METHODS: Establishing a transplanted tumor model by injecting human SG7901 cells into subcutaneous tissue of nude mice. Genistein (0.5, 1 and 1.5 mg/kg) was directly injected adjacent to the tumor, six times at 2-d intervals. Then, changes in tumor volume were measured continuously and tumor inhibition rate of each group was calculated. We observed the morphological alterations by transmission electron microscopy (TEM), measured the apoptotic rate by the TUNEL staining method, and detected the expression of apoptosis-regulated gene Bcl-2 and bax by immunohistochemical staining and RT-PCR.

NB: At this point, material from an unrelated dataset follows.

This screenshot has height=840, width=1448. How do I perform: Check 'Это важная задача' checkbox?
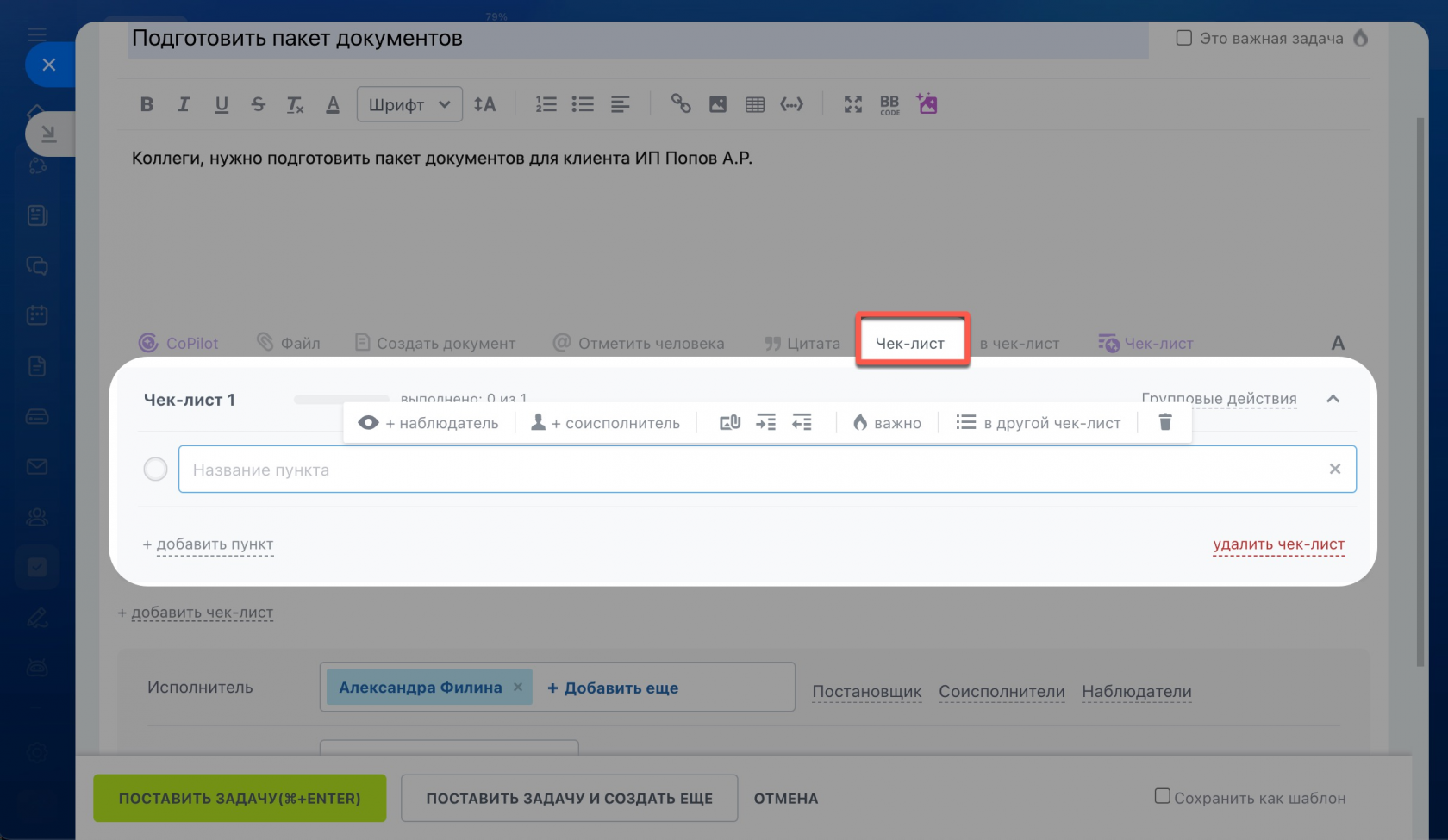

RESULTS: Genistein 0.5, 1 and 1.5 mg/kg significantly inhibited carcinoma growth when it was injected near the tumor by 10.8%, 29.9% and 39.6%, respectively. Genistein induced implanted tumor cells to undergo apoptosis, with apoptotic characteristics seen by TEM. The apoptosis index was increased progressively with increasing genistein dose (28.9% ± 1.2%, 33.8% ± 1.6% and 37.7% ± 1.2%). The positive rate of Bcl-2 protein was decreased progressively (11.9% ± 0.9%, 5.9% ± 0.7% and 4.2% ± 0.6%), and the positive rate of bax protein was increased progressively (0.9% ± 1.7%, 24.9% ± 0.8% and 29.6% ± 1.7%) by immunohistochemical staining, with increasing dose of genistein. The density of Bcl-2 mRNA decreased progressively and the density of bax mRNA increased progressively with elongation of time by RT-PCR.
CONCLUSION: Genistein was able to induce apoptosis of transplanted tumor cells. This apoptosis may be mediated by down-regulation of the apoptosis-regulated gene Bcl-2 and up-regulation of apoptosis-regulated gene bax.